The second work-in-progress extends into the practice of translation, with two volumes dedicated to the translation of and commentary on the work of Chaïm Perelman and Lucie Olbrechts-Tyteca’s New Rhetoric Project. With co-director David Frank (University of Oregon, US) on the, she was awarded a National Endowment of the Humanities Scholarly Editions and Translations Award ($116,000; 2014-2016) to publish “Rendez-vous with Rhetoric: New Translations and Commentary on the Writings of Chaïm Perelman and Lucie Olbrechts-Tyteca” (University of Notre Dame Press). Although Perelman and Olbrechts-Tyteca’s magnum opus, Traité de l’argumentation: La nouvelle rhétorique (1958) was translated into English in 1969, hundreds of articles which explain key ideas of the Traité remain only in French. Our work will provide English-speaking scholars with access to these important philosophical texts; it examines in detail their “rhetorical turn”, and the important philosophical influences on, and significance of, their New Rhetoric Project, based on these translations and on significant archival work done at the Université Libre de Bruxelles. This work has created a partnership with the University of Wisconsin-Milwaukee, University of Oregon, Université Libre de Bruxelles and the United States Holocaust Memorial Museum Washington D.C.

> [What you should do] According to the passage about the New Rhetoric translations, in what year was the Traité de l'argumentation translated into English?

> [Source material]
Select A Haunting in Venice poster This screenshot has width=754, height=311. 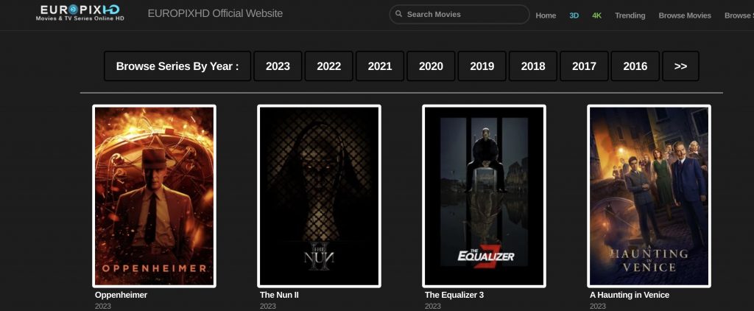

> [In response] 1969